How this connects to the rest of the book
- Chapter 30 (SVD) supplies the definition: $\kappa(A) = \sigma_{\max}/\sigma_{\min}$. The condition number is a direct reading of the singular values you already know.
- Chapter 10 (LU) is where pivoting was introduced; this chapter explains it is what makes LU backward stable.
- Chapters 17, 20 (regression, QR) flagged that the normal equations carry a hidden numerical cost; this chapter reveals it as the squared condition number $\kappa(A)^2$, with QR/SVD as the cure.
- Chapters 23, 25, 29 (eigenvalues, diagonalization, power method) return as the theory of iterative convergence: the error obeys $\mathbf{e}^{(k)} = T^k\mathbf{e}^{(0)}$, and the spectral radius $\rho(T)$ (largest eigenvalue magnitude) decides whether and how fast it converges.
- Chapter 28 (positive definite matrices) is the setting for conjugate gradient.
- Chapter 37 (matrix exponential / ODEs) showed eigenvalues as the destiny of a dynamical system; here the same eigenvalues set the speed of an iterative solver.
Recurring themes revisited
This chapter is the sharpest possible statement of the book's third theme, computation validates theory and theory guides computation: the proofs of every earlier chapter guarantee the right answer in exact arithmetic, but it takes numerical insight — conditioning, stability, and an honest reckoning with finite precision — to extract a trustworthy answer from a finite machine.
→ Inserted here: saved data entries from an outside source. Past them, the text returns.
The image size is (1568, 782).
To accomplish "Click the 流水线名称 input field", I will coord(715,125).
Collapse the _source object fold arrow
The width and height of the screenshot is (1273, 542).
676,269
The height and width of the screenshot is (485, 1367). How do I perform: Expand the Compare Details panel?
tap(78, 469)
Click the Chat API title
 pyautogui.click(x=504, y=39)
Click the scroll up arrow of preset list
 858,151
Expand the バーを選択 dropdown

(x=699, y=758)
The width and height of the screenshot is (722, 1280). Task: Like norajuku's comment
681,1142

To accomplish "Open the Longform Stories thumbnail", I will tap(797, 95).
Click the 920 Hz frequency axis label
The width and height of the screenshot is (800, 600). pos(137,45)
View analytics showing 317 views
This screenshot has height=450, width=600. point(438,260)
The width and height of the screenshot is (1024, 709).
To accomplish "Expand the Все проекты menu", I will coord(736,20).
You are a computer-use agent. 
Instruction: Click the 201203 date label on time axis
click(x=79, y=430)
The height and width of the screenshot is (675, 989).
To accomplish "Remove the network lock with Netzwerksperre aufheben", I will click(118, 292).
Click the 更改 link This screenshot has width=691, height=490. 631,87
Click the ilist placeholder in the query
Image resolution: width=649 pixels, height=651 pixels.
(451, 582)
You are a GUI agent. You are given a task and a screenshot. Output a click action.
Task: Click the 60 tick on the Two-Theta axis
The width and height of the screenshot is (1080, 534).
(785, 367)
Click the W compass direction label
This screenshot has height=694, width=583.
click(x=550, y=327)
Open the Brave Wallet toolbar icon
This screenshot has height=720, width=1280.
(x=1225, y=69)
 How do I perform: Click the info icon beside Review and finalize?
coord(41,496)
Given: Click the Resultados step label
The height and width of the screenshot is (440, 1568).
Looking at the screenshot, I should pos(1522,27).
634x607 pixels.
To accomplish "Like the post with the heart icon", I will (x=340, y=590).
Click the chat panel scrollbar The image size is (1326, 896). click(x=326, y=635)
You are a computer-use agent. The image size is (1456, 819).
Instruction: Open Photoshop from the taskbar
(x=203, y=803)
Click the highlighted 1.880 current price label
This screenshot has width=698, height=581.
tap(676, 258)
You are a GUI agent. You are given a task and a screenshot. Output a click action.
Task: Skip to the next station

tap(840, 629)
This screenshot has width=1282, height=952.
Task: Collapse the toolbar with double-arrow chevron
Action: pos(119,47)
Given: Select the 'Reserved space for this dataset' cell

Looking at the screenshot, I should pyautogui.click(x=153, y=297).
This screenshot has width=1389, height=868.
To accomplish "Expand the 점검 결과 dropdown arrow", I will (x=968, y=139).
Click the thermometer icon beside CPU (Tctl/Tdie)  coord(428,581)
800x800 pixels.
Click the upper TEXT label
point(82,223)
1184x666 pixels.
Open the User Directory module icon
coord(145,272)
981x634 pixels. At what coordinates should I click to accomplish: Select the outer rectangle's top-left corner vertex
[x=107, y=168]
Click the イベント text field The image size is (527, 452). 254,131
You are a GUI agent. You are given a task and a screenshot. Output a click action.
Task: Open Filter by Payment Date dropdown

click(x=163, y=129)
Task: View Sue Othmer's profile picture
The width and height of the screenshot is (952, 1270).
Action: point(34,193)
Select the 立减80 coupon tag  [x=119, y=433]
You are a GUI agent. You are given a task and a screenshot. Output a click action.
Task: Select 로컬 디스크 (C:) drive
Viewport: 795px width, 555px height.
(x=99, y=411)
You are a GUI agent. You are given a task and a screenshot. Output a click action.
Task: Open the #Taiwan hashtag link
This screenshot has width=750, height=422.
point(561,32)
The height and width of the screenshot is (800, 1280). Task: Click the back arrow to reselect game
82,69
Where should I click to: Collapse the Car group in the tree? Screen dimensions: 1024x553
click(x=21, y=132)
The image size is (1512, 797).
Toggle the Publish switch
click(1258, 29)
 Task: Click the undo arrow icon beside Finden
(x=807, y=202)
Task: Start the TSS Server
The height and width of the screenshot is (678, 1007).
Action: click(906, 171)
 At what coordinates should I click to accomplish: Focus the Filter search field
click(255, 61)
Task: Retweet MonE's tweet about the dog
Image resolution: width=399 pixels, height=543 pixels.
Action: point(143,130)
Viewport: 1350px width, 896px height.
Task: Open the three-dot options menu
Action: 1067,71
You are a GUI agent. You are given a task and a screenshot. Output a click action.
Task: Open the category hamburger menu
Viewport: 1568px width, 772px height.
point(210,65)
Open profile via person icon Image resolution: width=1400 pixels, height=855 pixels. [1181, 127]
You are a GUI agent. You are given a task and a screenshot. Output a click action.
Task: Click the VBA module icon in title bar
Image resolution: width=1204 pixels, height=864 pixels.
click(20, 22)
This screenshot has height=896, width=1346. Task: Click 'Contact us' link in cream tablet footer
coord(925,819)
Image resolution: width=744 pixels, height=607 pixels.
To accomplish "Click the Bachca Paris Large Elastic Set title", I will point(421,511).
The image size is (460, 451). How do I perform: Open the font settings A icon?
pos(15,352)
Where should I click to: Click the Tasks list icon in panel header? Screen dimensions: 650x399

The condition number, born from the SVD, is the precise quantity where the theoretical and computational views of linear algebra meet.
Looking ahead
Part VIII brings everything home. The capstone (Chapter 39) drives your from-scratch toolkit on a real application, where the conditioning and stability ideas here become the difference between a demo that works and one that quietly produces nonsense — your condition_number, hilbert_demo, and compare_lstsq functions are exactly the instruments that tell you whether to trust your own results. Chapter 40 looks ahead to where linear algebra goes next: tensors, multilinear algebra, and functional analysis, where these same questions of approximation and stability return in infinite-dimensional dress.